## YOUR INSTRUCTIONS:
Each line with the word "agent" must appear in the answer, copied from the records.

Dataset entries
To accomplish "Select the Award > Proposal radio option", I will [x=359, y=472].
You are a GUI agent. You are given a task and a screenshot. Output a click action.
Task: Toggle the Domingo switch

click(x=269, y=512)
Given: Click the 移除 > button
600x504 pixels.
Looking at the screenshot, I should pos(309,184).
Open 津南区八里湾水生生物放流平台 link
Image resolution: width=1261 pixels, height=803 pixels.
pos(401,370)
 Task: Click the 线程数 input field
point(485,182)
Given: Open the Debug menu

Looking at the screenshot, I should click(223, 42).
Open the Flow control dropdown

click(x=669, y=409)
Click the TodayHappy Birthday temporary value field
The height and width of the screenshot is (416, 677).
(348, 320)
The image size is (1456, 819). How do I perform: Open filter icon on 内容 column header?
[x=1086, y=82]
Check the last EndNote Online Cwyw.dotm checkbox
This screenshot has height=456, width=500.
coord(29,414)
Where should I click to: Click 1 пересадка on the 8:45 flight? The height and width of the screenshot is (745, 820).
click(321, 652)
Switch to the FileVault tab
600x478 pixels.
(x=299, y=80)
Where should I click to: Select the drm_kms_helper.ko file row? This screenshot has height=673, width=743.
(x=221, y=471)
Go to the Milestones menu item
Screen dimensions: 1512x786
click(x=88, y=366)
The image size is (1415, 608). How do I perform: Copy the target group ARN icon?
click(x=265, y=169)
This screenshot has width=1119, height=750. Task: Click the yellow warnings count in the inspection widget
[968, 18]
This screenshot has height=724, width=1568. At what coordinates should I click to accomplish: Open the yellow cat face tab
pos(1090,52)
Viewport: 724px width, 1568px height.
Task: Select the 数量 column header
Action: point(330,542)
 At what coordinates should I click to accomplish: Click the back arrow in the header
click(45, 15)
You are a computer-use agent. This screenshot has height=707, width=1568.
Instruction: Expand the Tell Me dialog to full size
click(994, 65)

## TASK RESPONSE:
You are a GUI agent. You are given a task and a screenshot. Output a click action.
You are a computer-use agent. This screenshot has height=707, width=1568.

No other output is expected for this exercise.